CT Contemporary 2018
Featured in CT Contemporary 2018 are EBK Gallery in Hartford, Fred Giampietro Gallery in New Haven, Melanie Carr Gallery in Essex, and the artists of the Silvermine Guild. Each gallery will show a variety of new work. Some will focus on a single discipline or theme. Joining the event as sponsors, Handwright Gallery and Sorelle Gallery of New Canaan will welcome visitors at their in-town New Canaan locations. Silvermine will have a map available for the public.
“We hope to give the public a chance to see vibrant and surprising works of contemporary art from galleries they might not normally have a chance to visit,” said Roger Mudre, Director of the Silvermine Galleries, “and we’re delighted to have the support of Handwright and Sorelle Galleries here in New Canaan.”
Eric Ben-Kiki of EBK Gallery, located in downtown Hartford, will exhibit sculpture—with an emphasis on material and object.
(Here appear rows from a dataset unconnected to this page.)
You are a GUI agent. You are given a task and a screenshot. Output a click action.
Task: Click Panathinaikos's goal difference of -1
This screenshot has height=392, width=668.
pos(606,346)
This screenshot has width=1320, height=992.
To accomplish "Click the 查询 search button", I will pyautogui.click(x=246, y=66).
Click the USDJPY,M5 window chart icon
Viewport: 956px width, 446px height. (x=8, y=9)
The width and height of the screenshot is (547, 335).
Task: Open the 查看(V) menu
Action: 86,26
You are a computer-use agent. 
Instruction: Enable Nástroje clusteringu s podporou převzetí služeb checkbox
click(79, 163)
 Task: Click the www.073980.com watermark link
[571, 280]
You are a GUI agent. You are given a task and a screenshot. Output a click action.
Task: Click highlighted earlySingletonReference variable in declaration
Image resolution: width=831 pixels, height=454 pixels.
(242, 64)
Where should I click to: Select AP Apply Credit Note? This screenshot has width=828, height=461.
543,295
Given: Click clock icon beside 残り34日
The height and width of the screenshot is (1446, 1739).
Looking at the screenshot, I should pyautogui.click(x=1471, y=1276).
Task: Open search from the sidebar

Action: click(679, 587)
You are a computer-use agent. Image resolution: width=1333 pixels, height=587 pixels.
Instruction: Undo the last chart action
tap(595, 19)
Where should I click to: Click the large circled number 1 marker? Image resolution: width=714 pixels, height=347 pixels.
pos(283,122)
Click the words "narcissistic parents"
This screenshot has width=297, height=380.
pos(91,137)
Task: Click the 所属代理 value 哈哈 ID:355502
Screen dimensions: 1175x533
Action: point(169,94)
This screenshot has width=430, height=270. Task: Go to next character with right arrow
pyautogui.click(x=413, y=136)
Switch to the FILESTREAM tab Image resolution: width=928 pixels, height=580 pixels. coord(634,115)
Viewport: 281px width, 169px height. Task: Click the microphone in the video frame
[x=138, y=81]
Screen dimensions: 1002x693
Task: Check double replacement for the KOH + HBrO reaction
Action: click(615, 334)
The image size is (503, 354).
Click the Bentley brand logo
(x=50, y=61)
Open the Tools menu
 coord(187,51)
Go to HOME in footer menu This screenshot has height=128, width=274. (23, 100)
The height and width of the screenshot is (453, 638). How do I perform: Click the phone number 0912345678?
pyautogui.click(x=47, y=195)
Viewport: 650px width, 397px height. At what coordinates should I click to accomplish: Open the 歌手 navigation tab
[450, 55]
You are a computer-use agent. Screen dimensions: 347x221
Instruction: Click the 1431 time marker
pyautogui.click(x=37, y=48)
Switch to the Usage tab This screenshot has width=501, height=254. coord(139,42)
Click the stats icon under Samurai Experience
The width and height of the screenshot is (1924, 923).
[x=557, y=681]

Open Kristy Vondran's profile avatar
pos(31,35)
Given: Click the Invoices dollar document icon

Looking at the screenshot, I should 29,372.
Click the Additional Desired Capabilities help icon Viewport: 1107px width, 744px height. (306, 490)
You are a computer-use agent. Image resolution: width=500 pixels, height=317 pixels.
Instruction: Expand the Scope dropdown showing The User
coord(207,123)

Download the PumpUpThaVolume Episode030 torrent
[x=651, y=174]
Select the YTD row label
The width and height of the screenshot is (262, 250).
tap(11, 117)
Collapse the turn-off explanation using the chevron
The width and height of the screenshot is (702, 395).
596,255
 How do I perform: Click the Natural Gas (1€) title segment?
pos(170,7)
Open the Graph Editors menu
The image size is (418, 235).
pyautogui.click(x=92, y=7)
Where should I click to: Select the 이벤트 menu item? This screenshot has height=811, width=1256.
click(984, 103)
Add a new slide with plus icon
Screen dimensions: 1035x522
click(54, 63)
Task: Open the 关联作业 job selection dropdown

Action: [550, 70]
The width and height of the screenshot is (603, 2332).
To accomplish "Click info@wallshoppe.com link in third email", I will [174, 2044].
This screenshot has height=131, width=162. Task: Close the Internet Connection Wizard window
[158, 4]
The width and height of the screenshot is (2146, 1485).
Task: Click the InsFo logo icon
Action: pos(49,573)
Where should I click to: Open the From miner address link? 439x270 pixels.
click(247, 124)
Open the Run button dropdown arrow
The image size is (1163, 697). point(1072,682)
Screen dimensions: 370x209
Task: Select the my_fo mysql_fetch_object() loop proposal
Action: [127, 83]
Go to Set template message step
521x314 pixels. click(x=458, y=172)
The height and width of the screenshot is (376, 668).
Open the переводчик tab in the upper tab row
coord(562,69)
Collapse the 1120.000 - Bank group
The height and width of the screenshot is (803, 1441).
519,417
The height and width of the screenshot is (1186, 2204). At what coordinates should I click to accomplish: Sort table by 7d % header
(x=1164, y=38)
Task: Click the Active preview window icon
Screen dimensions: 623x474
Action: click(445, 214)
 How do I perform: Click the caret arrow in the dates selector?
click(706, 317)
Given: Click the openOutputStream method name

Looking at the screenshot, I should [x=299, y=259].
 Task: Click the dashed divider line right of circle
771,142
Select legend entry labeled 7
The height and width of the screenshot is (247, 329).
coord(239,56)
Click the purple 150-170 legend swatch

EBK artists include Donna Forma, Peter Kirkiles, Terrence Lavin, Maureen McCabe, Adam Niklewicz, and Peter Waite. Forms include lush, curvilinear wood; organic objects; and works that merge the industrial and the lyrical.
Fred Giampietro Gallery, located in New Haven near the Yale University Art Gallery, will show paintings by Riley Brewster and various works by Jonathan Waters. Brewster writes that his paintings “employ an initiating form, which operates spatially, metaphorically, and structurally as a threshold space.” Waters has worked with sculptors Mark di Suvero, Charles Ginnever, and Richard Serra, and his work includes both sculpture and print collage.
Melanie Carr Gallery of Essex is presenting the artwork of seven exceptional female contemporary artists all working in Connecticut. They include Mary Dwyer, Jennifer Knaus, Janet Passehl, Rachel Hellerich, Sarah Rohlfing, Elizabeth Gourlay, and Ellen Hackl Fagan. All have a dedicated practice and extensive exhibition record. The focus of the work ranges from contemporary figurative to minimalist sculpture. Carr herself is a Connecticut-based artist who began her studies in visual art after serving in the United States Navy as an Operations Specialist onboard the USS Willamette (AO-180) in Pearl Harbor, HI.
CT Contemporary 2018 offers an exciting selection of work from some of Connecticut’s most accomplished contemporary artists and cutting-edge galleries. Silvermine Arts Center is grateful to Handwright and Sorelle Galleries in New Canaan, and to the Co-Chairs of Silvermine Guild, David Dunlop and Roger Mudre, for their help sponsoring the exhibit. The exhibition runs for 4 weeks and will be on view through Nov. 10.
Imagine Alice… Prints by Margot Bittenbender
While she was living in Japan, printmaker Margot Bittenbender was surprised to find Lewis Carroll’s Alice, with the Tenniel illustrations, in Japanese translation in a museum store in Kanazawa. She began to see Alice everywhere—in paintings, in dioramas by children’s book illustrators, in manga cartoons, and even in a café where a costumed waitress served her a drink with a lit sparkler in the glass and wished her a Happy Un-birthday.”
An accomplished artist and teacher who spent 12 years living and working in Asia—in Hong Kong, Singapore, Tokyo, Nishinomiya, and Bangkok—Bittenbender wondered what sort of wonderland Alice might have found if the rabbit hole had opened up there instead of in England. Stately mums, origami butterflies, a magical mushroom kimono, a Jabberwock in a bamboo forest, and many other scenes came to life in her prints. “My Alice and I went walking through Japan together, observing and dreaming, seeing the real and the unreal,” said Bittenbender. Her new solo show, Imagine Alice…, reinvents the familiar elements of Alice’s story—rabbits and roses, pocket watches and playing cards and more—in deftly executed intaglio prints.